◆ **YOUR GOAL**: Since pictures are not part of the copy, please output only the lines from the one with "You are a computer-use agent." through the end of the data below, exactly as written.

------ AVAILABLE DATA

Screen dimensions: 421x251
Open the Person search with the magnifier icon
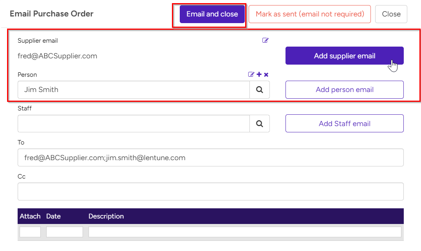point(260,90)
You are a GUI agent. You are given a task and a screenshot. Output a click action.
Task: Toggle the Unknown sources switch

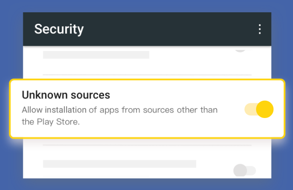pyautogui.click(x=259, y=109)
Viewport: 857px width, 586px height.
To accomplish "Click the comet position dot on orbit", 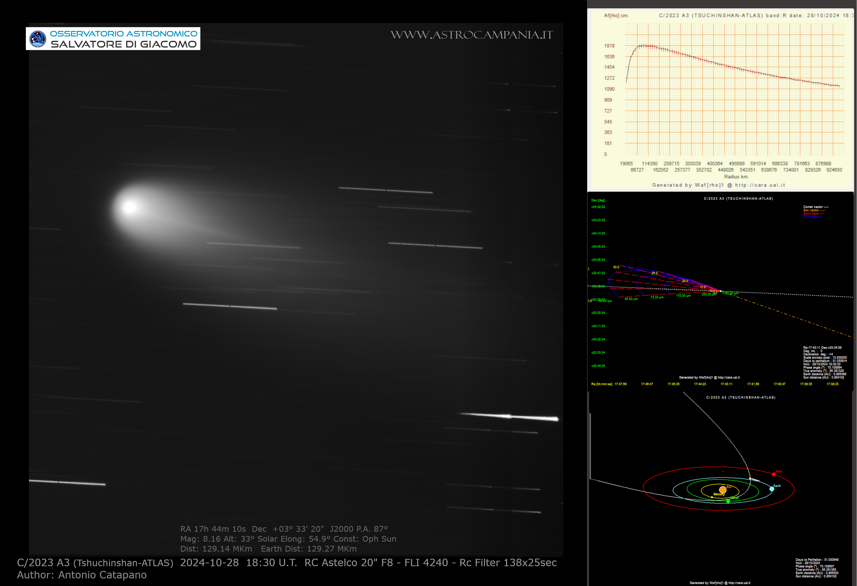I will pos(750,479).
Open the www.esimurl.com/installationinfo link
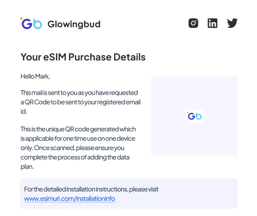The height and width of the screenshot is (216, 257). (x=70, y=198)
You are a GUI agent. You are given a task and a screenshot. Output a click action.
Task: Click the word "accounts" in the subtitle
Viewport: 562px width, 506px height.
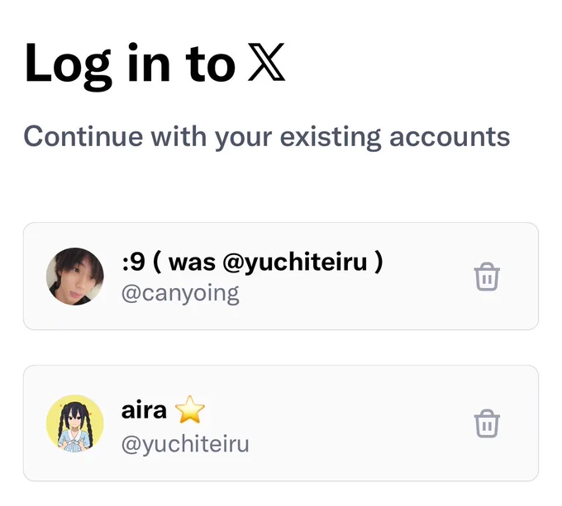pos(450,138)
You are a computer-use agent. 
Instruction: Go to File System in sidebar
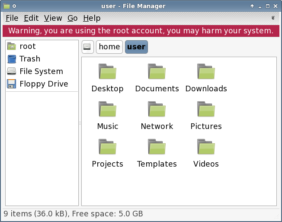42,71
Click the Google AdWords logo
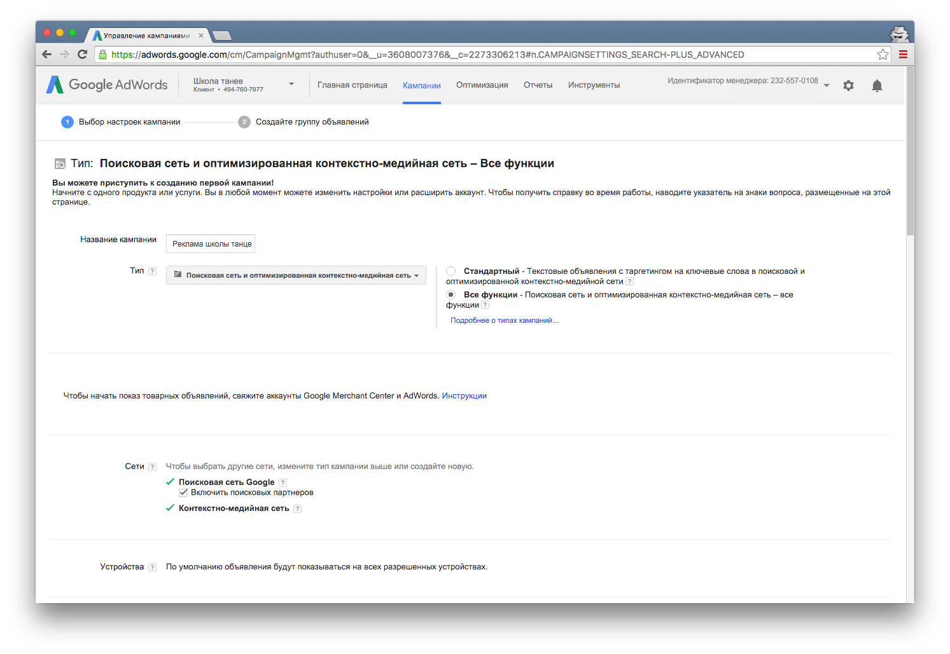Image resolution: width=950 pixels, height=654 pixels. tap(107, 85)
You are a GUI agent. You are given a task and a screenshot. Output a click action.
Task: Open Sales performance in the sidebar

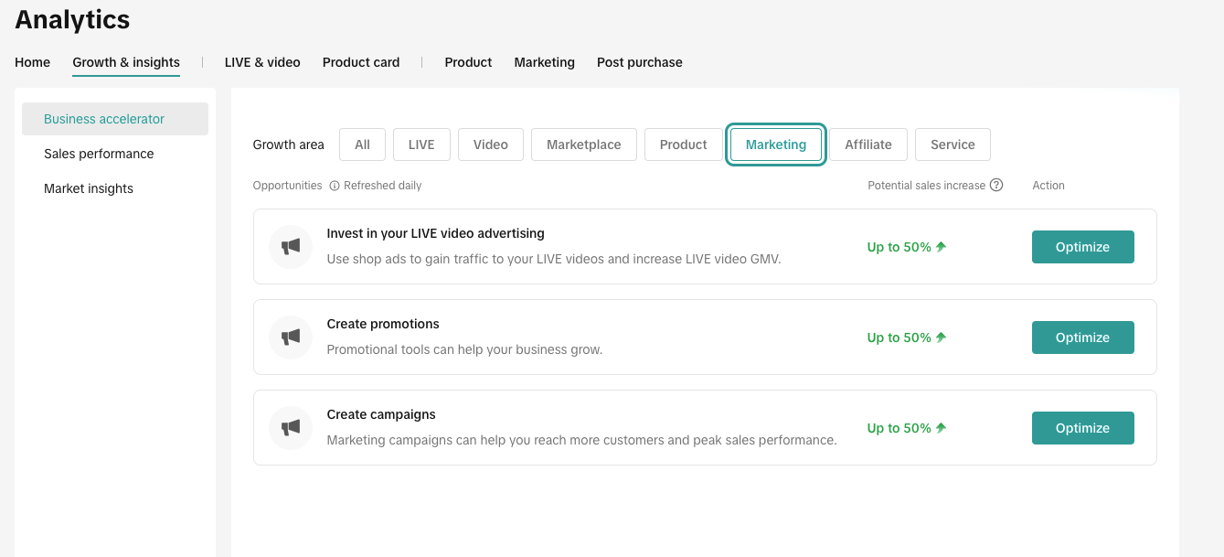point(99,154)
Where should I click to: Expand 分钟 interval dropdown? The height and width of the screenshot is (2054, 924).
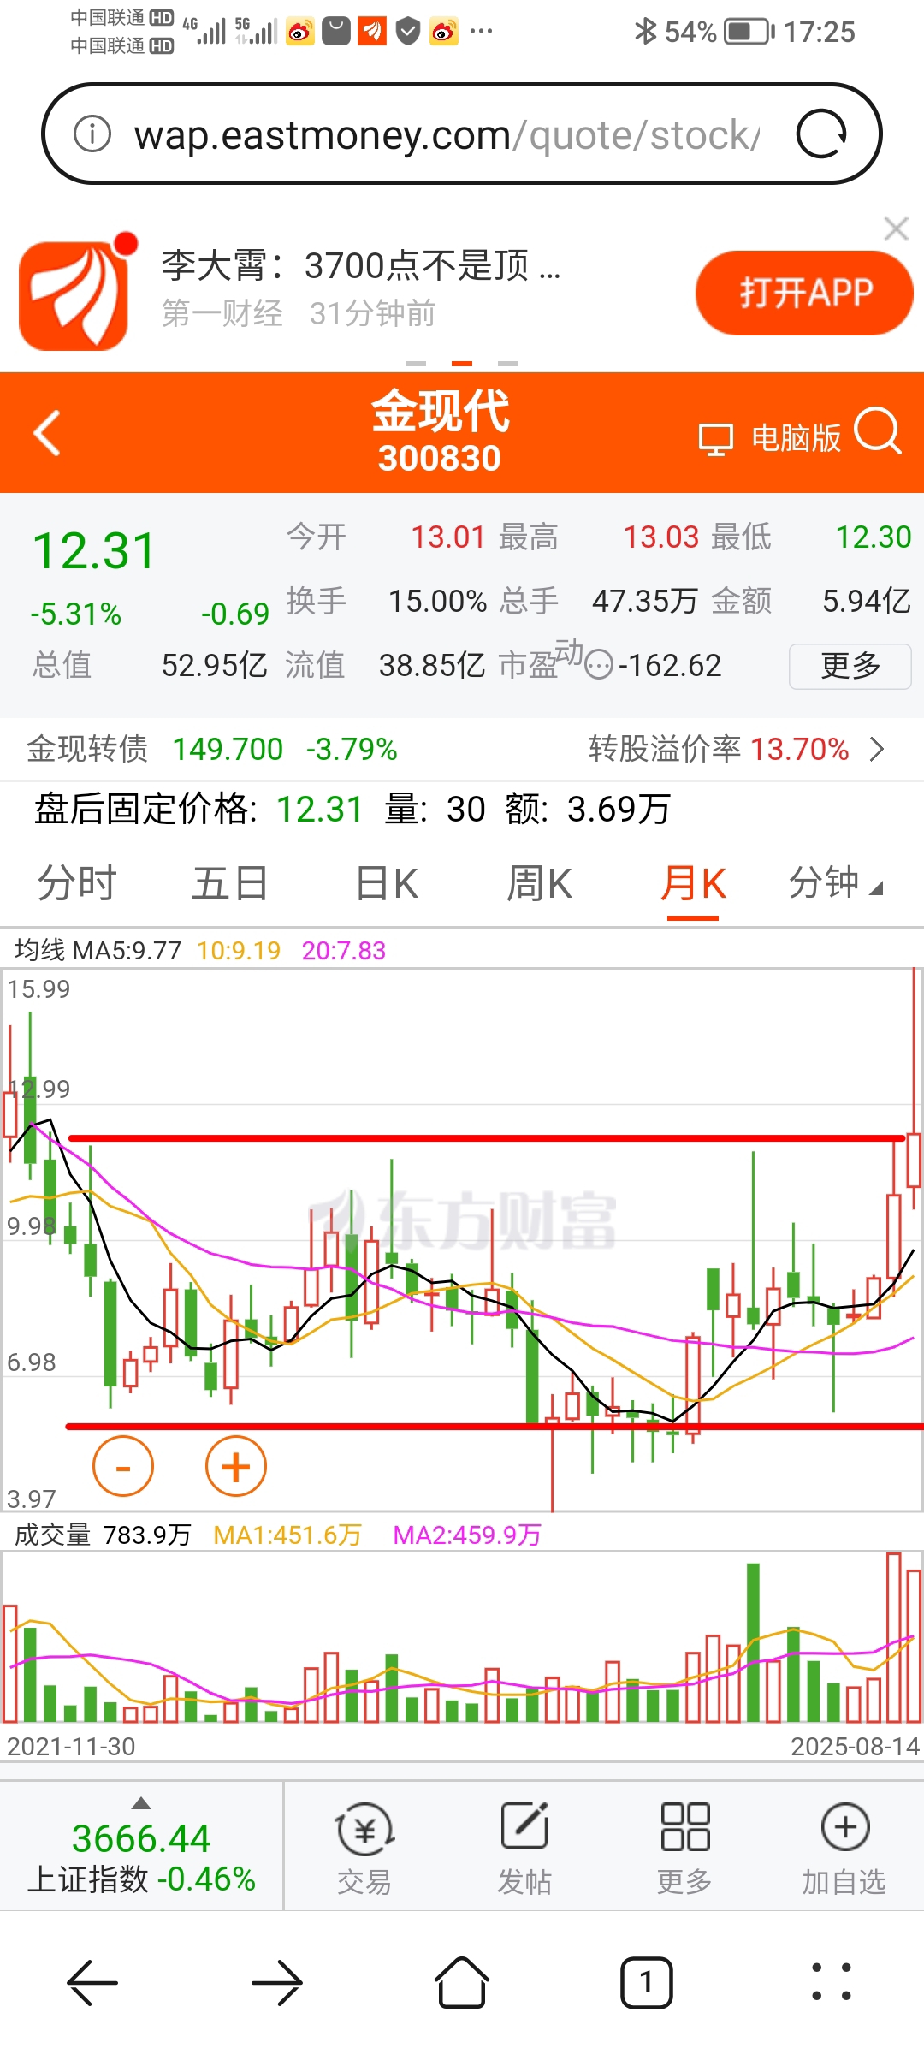[835, 883]
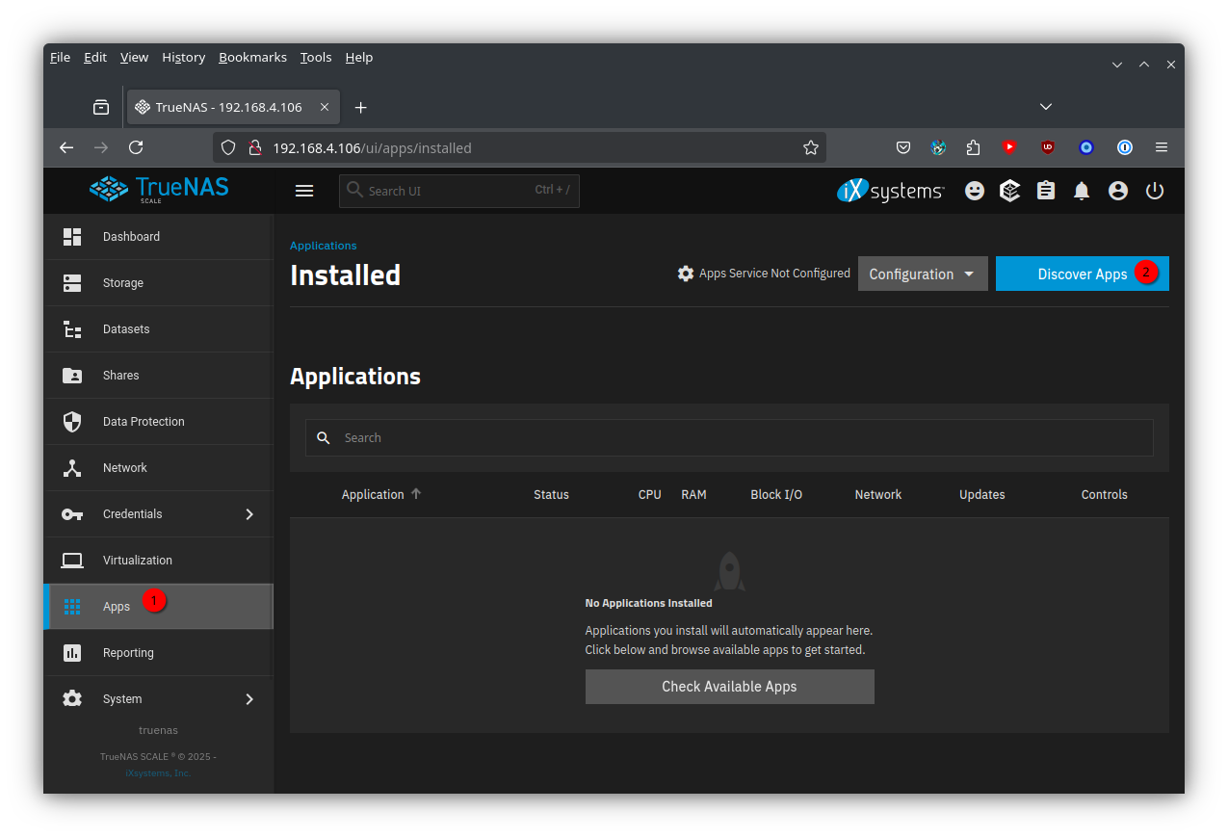Click the hamburger menu icon to collapse sidebar

coord(304,191)
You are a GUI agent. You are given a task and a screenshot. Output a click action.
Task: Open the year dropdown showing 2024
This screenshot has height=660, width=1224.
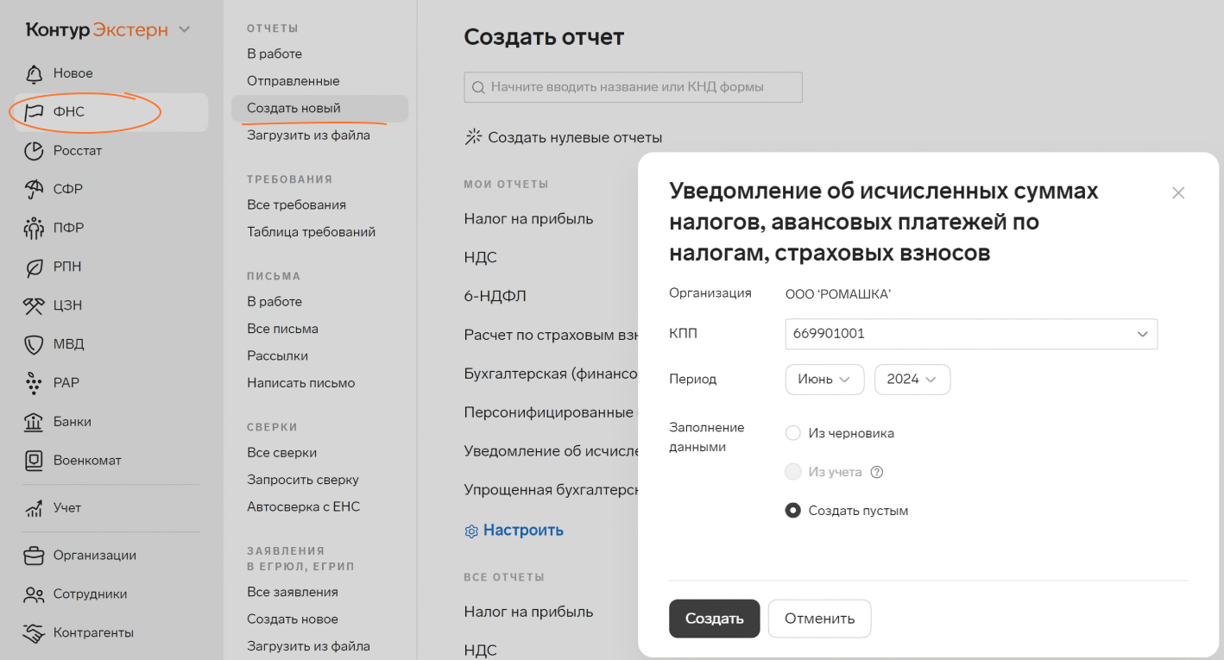(x=912, y=380)
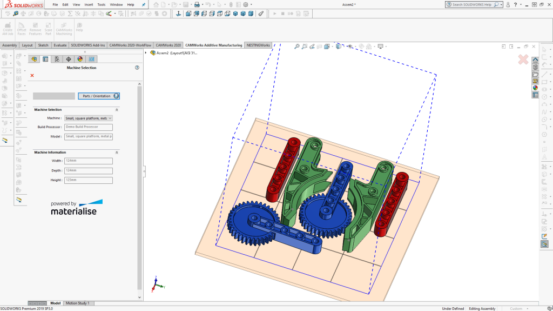Collapse the Machine Selection section
Viewport: 553px width, 311px height.
coord(117,110)

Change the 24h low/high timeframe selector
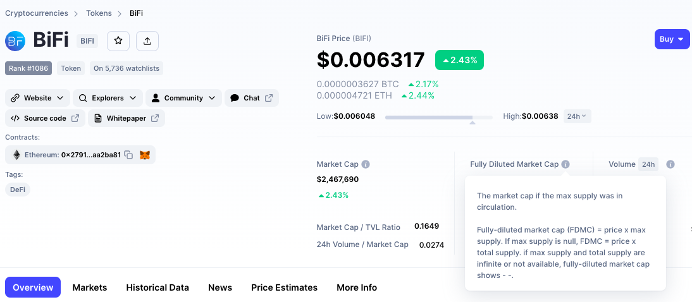pos(577,116)
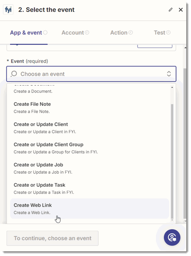
Task: Pick Create or Update Job event
Action: (90, 168)
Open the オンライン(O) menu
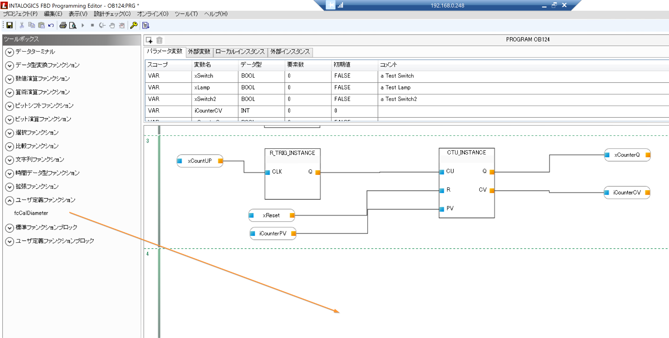Viewport: 669px width, 338px height. click(153, 14)
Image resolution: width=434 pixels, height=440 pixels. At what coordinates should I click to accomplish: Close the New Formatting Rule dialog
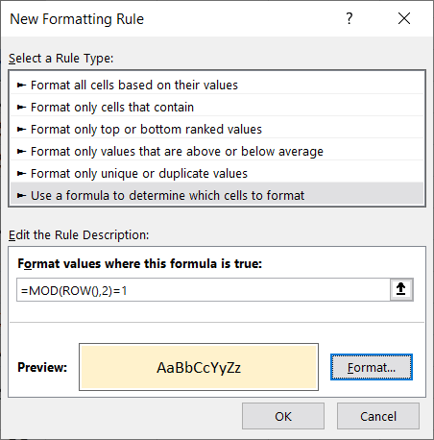click(404, 18)
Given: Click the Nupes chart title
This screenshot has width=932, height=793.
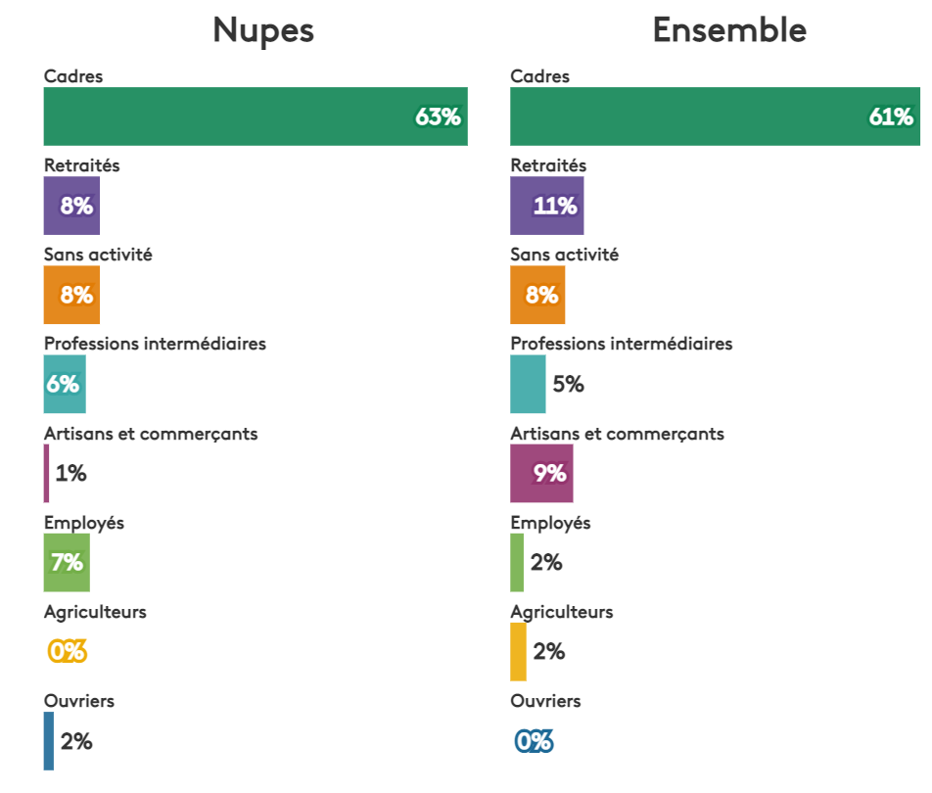Looking at the screenshot, I should tap(263, 30).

------------

◆ **SOLVED EXERCISE**:
You are a computer-use agent. 
Instruction: Go to File System in sidebar
42,71
Click the Google AdWords logo
Image resolution: width=950 pixels, height=654 pixels. tap(107, 85)
You are a GUI agent. You are given a task and a screenshot. Output a click action.
Task: Open Sales performance in the sidebar

point(99,154)
Where should I click to: Expand 分钟 interval dropdown? The height and width of the screenshot is (2054, 924).
[835, 883]
Click the hamburger menu icon to collapse sidebar

coord(304,191)
You are a GUI agent. You are given a task and a screenshot. Output a click action.
Task: Open the year dropdown showing 2024
This screenshot has height=660, width=1224.
(x=912, y=380)
Collapse the Machine Selection section
Viewport: 553px width, 311px height.
coord(117,110)

Change the 24h low/high timeframe selector
pos(577,116)
Task: Pick Create or Update Job event
Action: (90, 168)
Open the オンライン(O) menu
Viewport: 669px width, 338px height. click(153, 14)
Image resolution: width=434 pixels, height=440 pixels. At what coordinates should I click to accomplish: Close the New Formatting Rule dialog
click(404, 18)
Given: Click the Nupes chart title
This screenshot has width=932, height=793.
Looking at the screenshot, I should tap(263, 30).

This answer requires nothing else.